CART Classification (R)
Decision Trees¶
Decision trees are a collection of predictive analytic techniques that use tree-like graphs for predicting the response variable. One such method is CHAID explained in a previous blog. The most popular decision tree method is the CART or the Classification and regression trees. Decision trees partition the data set into mutually exclusive and exhaustive subsets, which results in the splitting of the original data resembling a tree-like structure.
CART Classification¶
We can use the CART method for regression and classification. In this blog, I will go through the CART classification in detail using the titanic example. Any decision tree model consists of 5 steps:
1. Start with the complete training data in the root node.
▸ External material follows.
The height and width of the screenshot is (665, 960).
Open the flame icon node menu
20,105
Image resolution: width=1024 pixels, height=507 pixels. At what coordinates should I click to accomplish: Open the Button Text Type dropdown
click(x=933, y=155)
2. Decide on a splitting criterion
3. Split the data into two or more subsets based on the above metric
4. Using independent variables, repeat step 3 for each of the subsets of the data until
--(a) All the dependent variables are exhausted, or they are not statistically significant at alpha
--(b) We meet the stopping criteria
5. Generate business rules for the terminal nodes (nodes without any branches) of the tree
Step 1: Start with complete data¶
The data used in this blog is the same as the used in other classification posts, i.e. the Titanic dataset from Kaggle. In this problem, we have to identify what types of people had a higher chance of survival. A sample of the data is shown below. A basic EDA is performed in the blog on Logistic regression.
Survived | Pclass | Sex | Age | SibSp | Parch | Fare | Embarked |
---|---|---|---|---|---|---|---|
I | 3 | female | 14 | 1 | 0 | 11.2417 | C |
O | 2 | male | 21 | 1 | 0 | 11.5000 | S |
I | 2 | female | 24 | 0 | 2 | 14.5000 | S |
I | 2 | female | 29 | 0 | 0 | 10.5000 | S |
O | 1 | male | 27 | 0 | 2 | 211.5000 | C |
Step 2: Decide on a splitting criterion¶
In CHAID bases classification, we used p-value from hypothesis tests as the splitting criterion. In CART, we will use impurity metrics like Gini Index and Entropy.
Gini Index¶
It is defined mathematically as: $$ Gini\,Index = \sum_{i=1}^k \sum_{j=1,i\neq 1}^k P(C_i|t)\times P(C_j|t)$$ where \(P(C_i|t)\) = Proportion of observations belonging to class \(C_i\) in node t. For a binary classification,
Gini Index is a measure of total variance across the classes. It has a small value if all the \(P(C_i|t)\) are close to zero or one. For this reason, the Gini index is a measure of node purity. A small value indicates that a node contains observations from a single class predominantly.
Entropy¶
An alternative to the Gini index is entropy, given by entropy: $$ Entropy = - \sum_{i=1}^k P(C_i|t)\times log[P(C_i|t]$$ Like the Gini index, the entropy is a small value if the node is pure. The Gini index and the entropy are quite similar numerically.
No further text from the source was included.